[[ SOURCE DATA, beginning ]]

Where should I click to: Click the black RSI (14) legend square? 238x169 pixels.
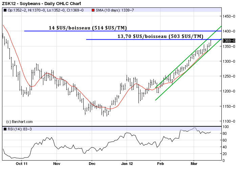click(5, 129)
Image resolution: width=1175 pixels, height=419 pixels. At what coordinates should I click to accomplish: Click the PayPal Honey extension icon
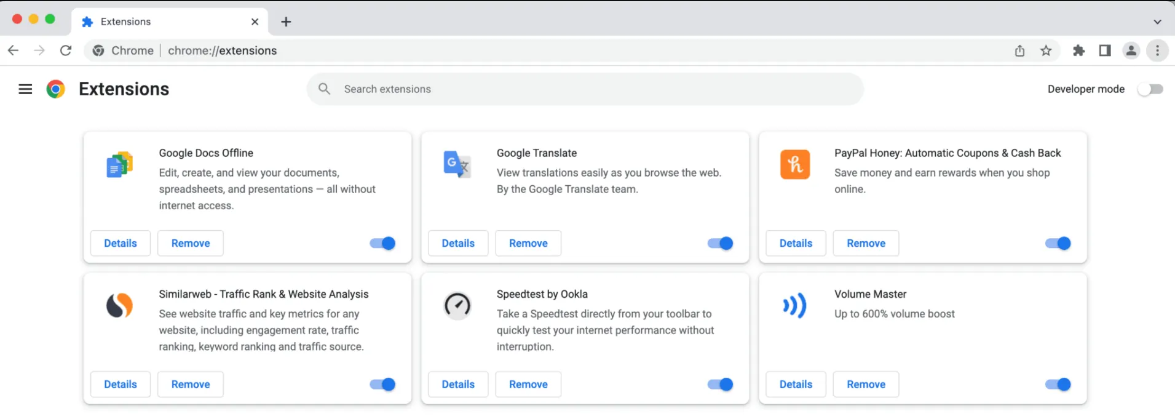click(x=794, y=165)
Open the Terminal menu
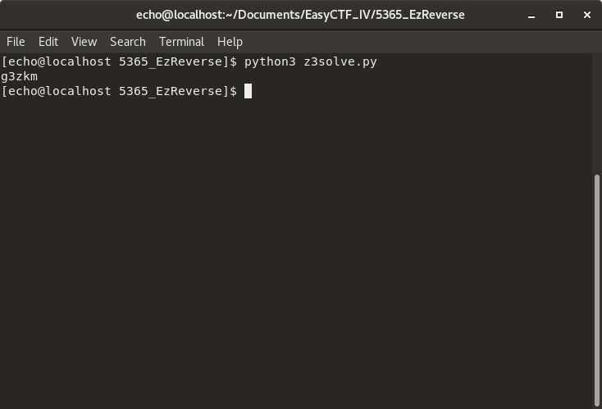Screen dimensions: 602x409 pos(181,42)
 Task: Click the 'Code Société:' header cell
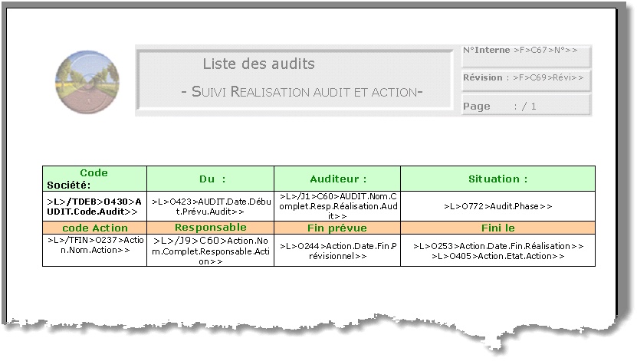[94, 179]
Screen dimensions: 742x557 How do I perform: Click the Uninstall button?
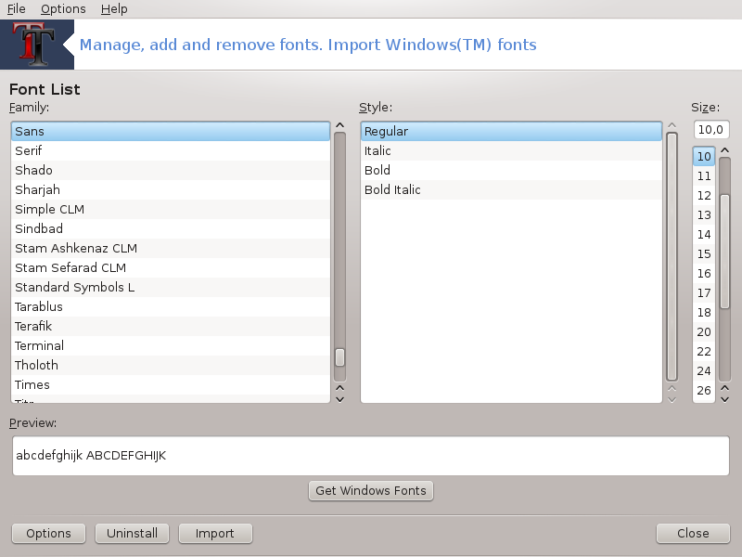(132, 533)
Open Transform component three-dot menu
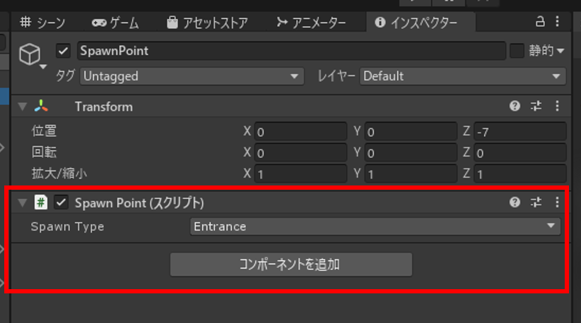Image resolution: width=581 pixels, height=323 pixels. point(557,106)
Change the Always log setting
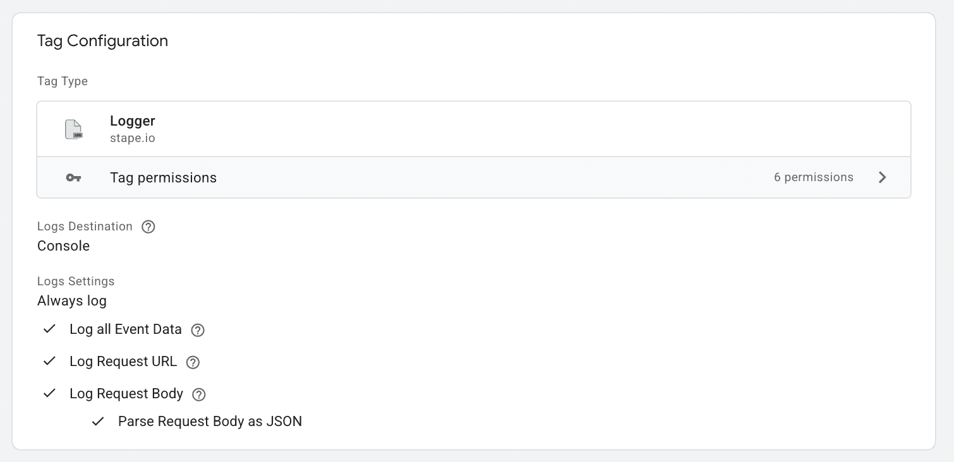 71,301
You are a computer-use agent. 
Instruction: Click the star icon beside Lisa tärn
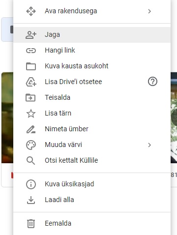tap(31, 114)
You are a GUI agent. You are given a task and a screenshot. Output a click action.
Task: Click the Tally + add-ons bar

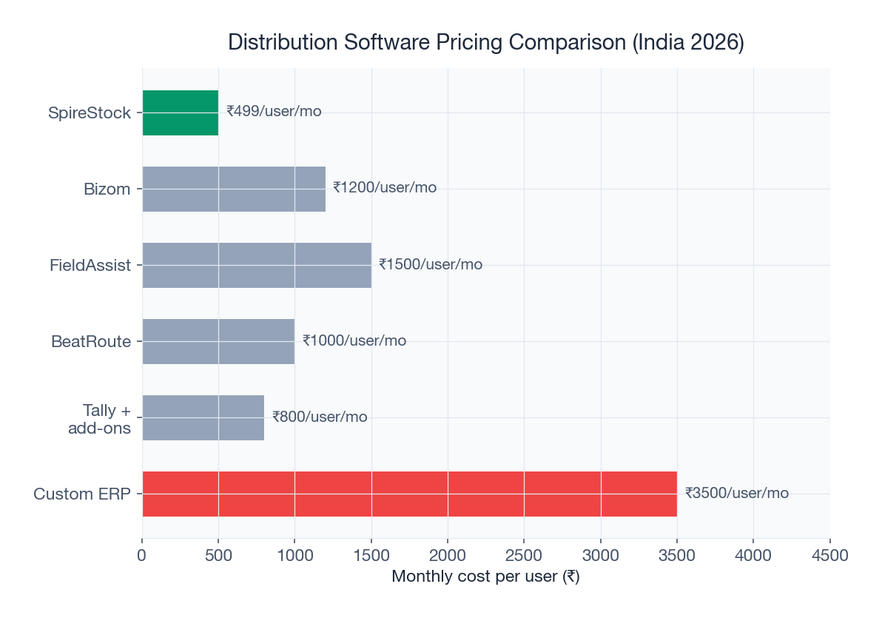point(203,417)
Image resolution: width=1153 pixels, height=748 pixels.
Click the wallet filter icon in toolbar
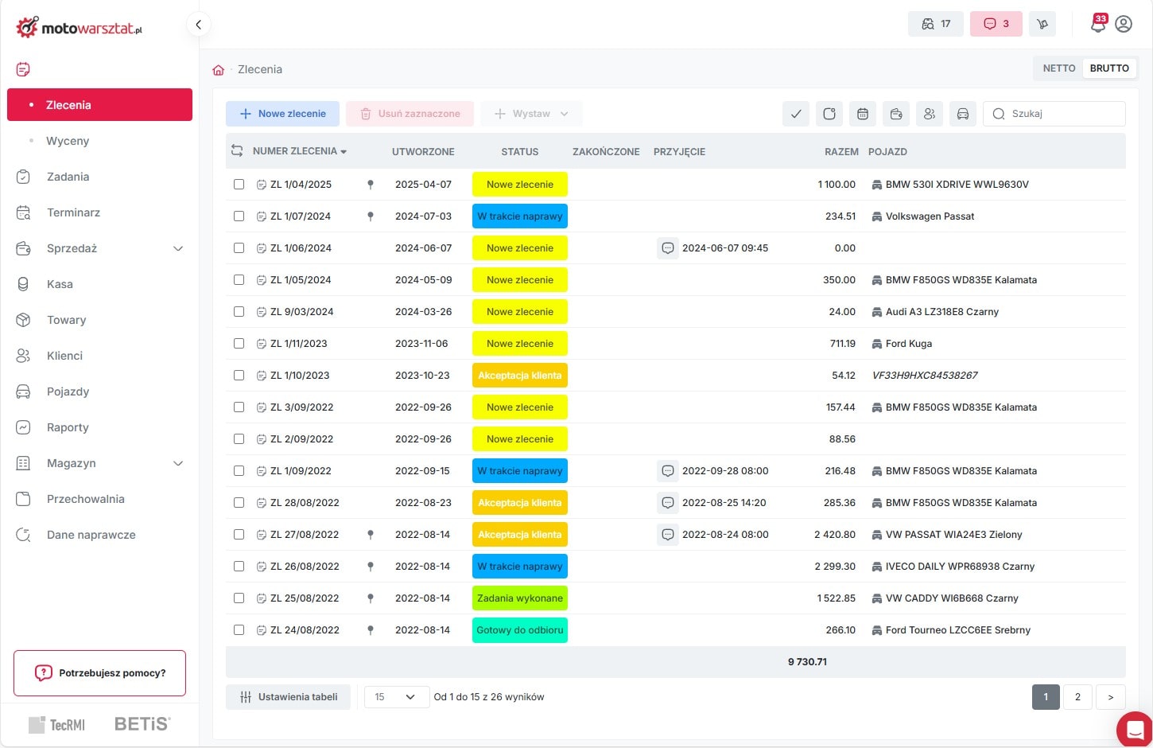[896, 114]

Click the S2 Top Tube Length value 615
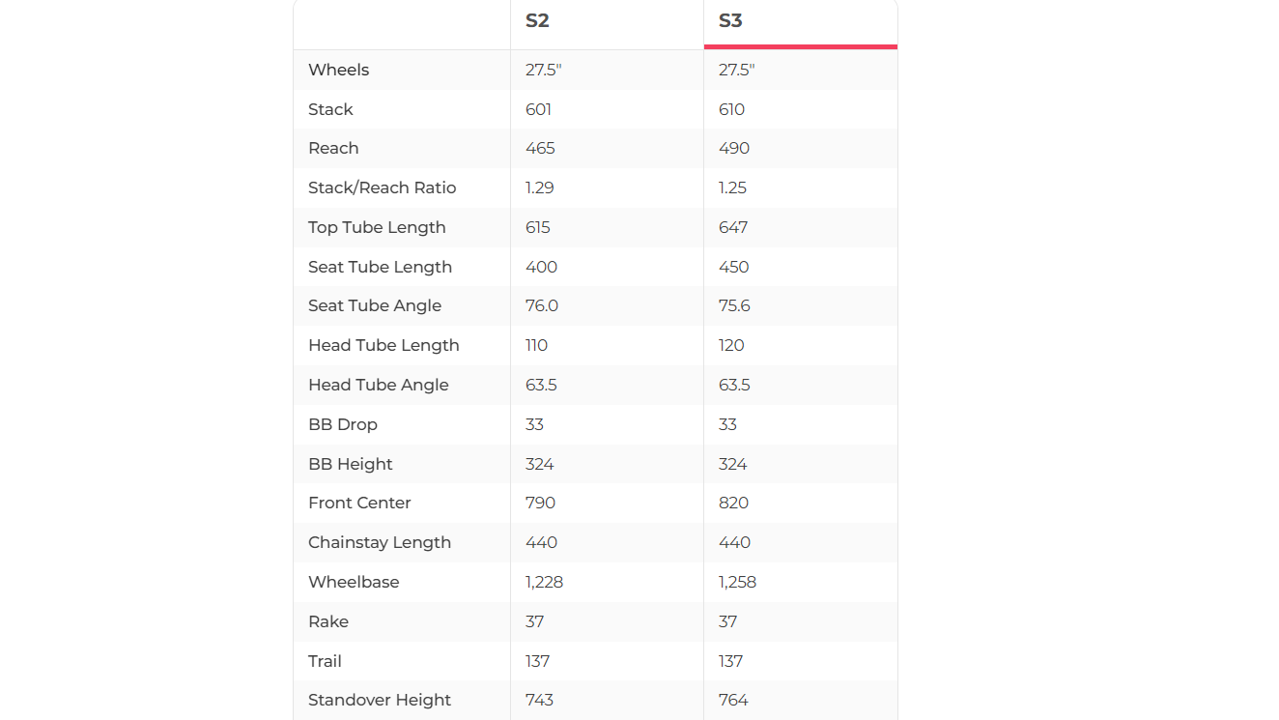tap(538, 227)
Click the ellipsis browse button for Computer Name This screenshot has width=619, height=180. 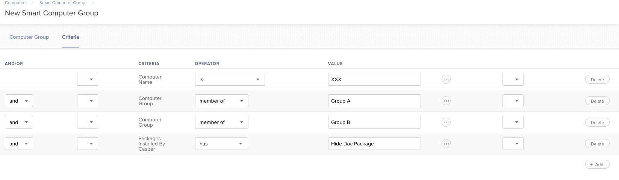pyautogui.click(x=446, y=79)
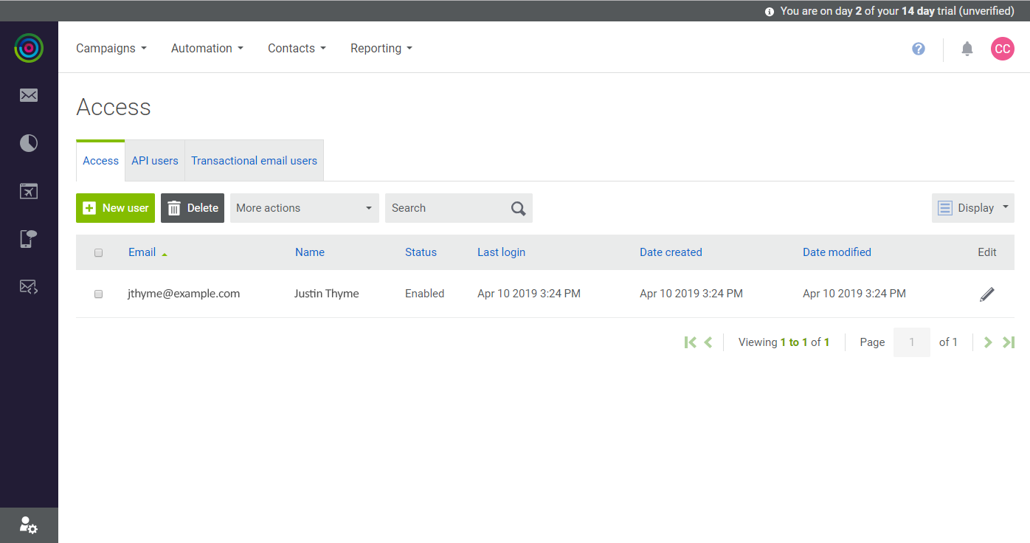This screenshot has height=543, width=1030.
Task: Click the New user button
Action: coord(115,208)
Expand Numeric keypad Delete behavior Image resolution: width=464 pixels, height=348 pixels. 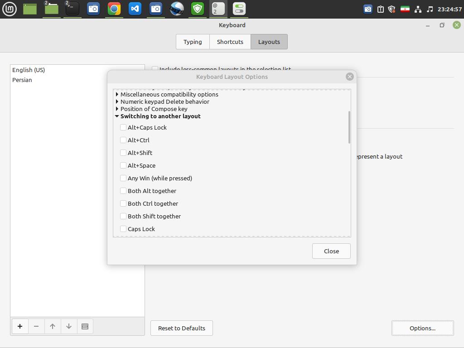click(x=117, y=102)
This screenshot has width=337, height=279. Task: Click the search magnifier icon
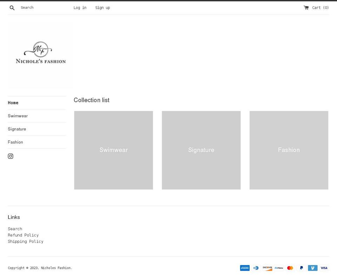pos(12,7)
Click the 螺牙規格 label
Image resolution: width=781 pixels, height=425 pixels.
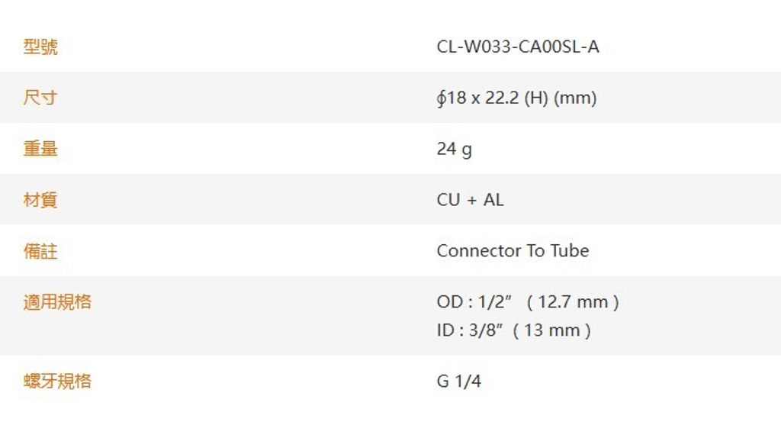[57, 382]
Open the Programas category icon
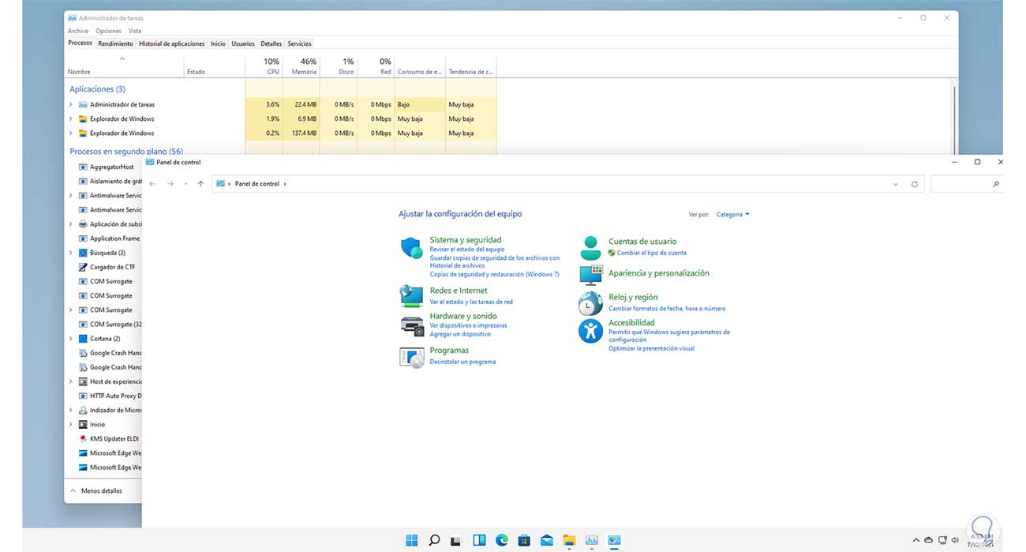 click(x=411, y=356)
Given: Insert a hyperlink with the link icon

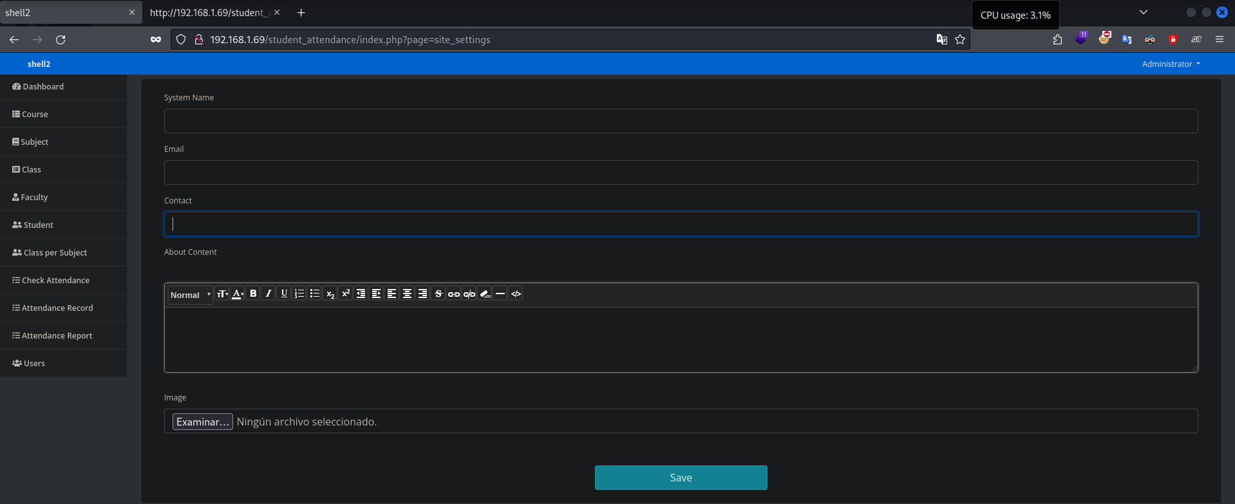Looking at the screenshot, I should pos(454,294).
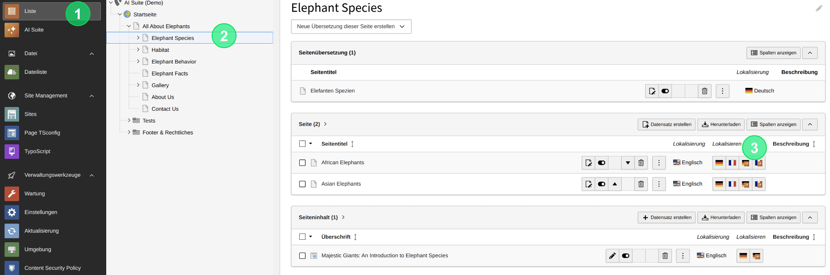Edit the page title with the pencil icon

tap(819, 8)
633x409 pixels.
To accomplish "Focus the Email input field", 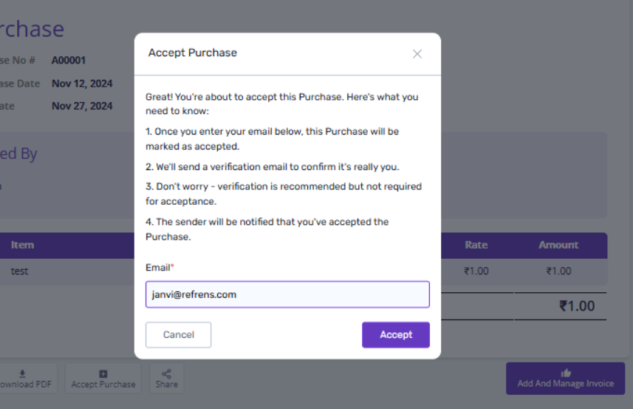I will [287, 294].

[[ SOURCE DATA, end ]]

Wherever a line above contains the string "agent", copy that line.

You are a computer-use agent. 
You are a GUI agent. You are given a task and a screenshot. Output a click action.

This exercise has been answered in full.